The text of my email to Mr McGinty at the AG's office is reproduced below:
On 10 December 2010 I wrote a letter to the Attorney General concerning new evidence that I had received relating to the death of Dr David Kelly. I subsequently sent you an email on the 23rd February 2011 again relating to the death of Dr Kelly. I ask that you place this present communication with those previously mentioned for consideration by the Attorney General.
I request that in considering any deficiencies in the Hutton Inquiry (in the meaning of the criteria specified in Section 13 of the Coroners Act 1988), whether identified by myself or others, that these deficiencies are also applied in the Attorney General's consideration of the abbreviated inquest conducted by Nicholas Gardiner QC.
Lord Falconer, at the time in question holding the post of Lord Chancellor, invoked section 17A of the Coroners Act 1988 during the course of the Hutton Inquiry. Lord Hutton's Terms of Reference at the start of his Inquiry were "urgently to conduct an investigation into the circumstances surrounding the death of Dr Kelly". Bearing in mind that section 17A had been invoked I had wondered whether his Terms of Reference had changed during the course of the Inquiry to reflect this fact but from a Freedom of Information (FOI) request I ascertained that the Terms of Reference remained unaltered through the Inquiry.
Lord Hutton chose to hear all the evidence unsworn even though section 17A had been invoked. There were instances when a witness produced testimony that was in direct contradiction to that of one or more other witnesses. I consider that a competent judge would have resolved these differences, not only did Lord Hutton fail to do this but he made no attempt to try and do so.
As is well known Lord Hutton formally delivered his report to Lord Falconer, the latter in his then role of Secretary of State for Constitutional Affairs, on the 28 January 2004. In his report Lord Hutton concurred with the view of forensic pathologist Dr Hunt that Dr Kelly had met his death by committing suicide.
On 16 March 2004 the Oxfordshire coroner Nicholas Gardiner held a hearing to determine whether there were exceptional reasons to resume his inquest. I understand that it was only the family of Dr Kelly and the Ministry of Defence that were represented at this hearing. Notwithstanding the fact that Lord Hutton didn't take witness evidence under oath, that there were clearly unresolved conflicts of evidence in the testimonies and that Lord Hutton couldn't subpoena witnesses to attend Mr Gardiner found no exceptional reasons to resume the inquest. This decision by Mr Gardiner I find to be quite extraordinary.

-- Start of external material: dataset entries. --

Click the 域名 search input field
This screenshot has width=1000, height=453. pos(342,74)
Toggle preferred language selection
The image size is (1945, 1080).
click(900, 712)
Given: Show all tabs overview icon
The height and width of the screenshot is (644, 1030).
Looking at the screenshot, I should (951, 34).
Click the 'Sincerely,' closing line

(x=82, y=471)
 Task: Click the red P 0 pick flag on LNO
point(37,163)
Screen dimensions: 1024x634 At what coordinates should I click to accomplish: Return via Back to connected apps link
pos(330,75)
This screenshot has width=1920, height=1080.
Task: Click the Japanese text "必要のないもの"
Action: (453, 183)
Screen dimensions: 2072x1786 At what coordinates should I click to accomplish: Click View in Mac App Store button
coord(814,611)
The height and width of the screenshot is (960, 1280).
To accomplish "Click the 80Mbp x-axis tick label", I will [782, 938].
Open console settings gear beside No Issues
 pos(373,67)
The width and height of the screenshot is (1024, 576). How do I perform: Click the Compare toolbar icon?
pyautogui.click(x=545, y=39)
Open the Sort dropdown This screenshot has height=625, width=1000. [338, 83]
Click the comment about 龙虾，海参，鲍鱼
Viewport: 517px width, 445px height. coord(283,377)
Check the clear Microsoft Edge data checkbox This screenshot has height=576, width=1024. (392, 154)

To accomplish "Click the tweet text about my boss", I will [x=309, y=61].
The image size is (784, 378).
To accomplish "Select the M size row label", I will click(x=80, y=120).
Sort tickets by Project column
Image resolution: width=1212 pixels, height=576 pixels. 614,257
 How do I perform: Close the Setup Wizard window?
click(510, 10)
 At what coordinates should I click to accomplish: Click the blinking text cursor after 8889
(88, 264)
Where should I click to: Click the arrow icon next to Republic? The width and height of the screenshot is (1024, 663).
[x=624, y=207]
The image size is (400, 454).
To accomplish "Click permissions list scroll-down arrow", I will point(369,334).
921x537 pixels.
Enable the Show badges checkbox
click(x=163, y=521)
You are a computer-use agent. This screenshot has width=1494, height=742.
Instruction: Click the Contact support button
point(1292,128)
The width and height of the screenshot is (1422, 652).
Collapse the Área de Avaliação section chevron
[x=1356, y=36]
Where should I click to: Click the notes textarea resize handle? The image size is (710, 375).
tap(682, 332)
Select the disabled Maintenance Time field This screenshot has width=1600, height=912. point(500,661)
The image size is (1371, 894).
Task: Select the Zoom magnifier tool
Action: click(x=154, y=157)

I note the following in the "The Coroners (Amendment) Rules 1999:
“Public inquiry findings
37A.—(1) Notwithstanding the provisions of Rule 37, at an inquest resumed after having been adjourned pursuant to section 17A of the 1988 Act, the coroner may admit documentary evidence relevant to the purposes of the inquest and containing the findings of the public inquiry to which section 17A(1)(a) refers.
By making clear his acceptance of the conclusions of the Hutton Inquiry (even though the Inquiry was deficient as outlined above and clearly not of coronial standard) Mr Gardiner had effectively subsumed the Hutton Inquiry into his hearing of the 16 March 2004. Therefore any criticisms of the Hutton Inquiry, and I am aware that there are a large number that have been directed to the Attorney General for his consideration, are also equally valid criticisms of the decision by the coroner Mr Nicholas Gardiner on 16 March 2004 not to resume the inquest because of his expressed satisfaction with the Hutton Inquiry and its findings.
The content of this communication is I submit further reason for there to be a new inquest into the death of Dr David Kelly and for such an inquest to be overseen by a new coroner.
I would be grateful if you would acknowledge receipt of this email.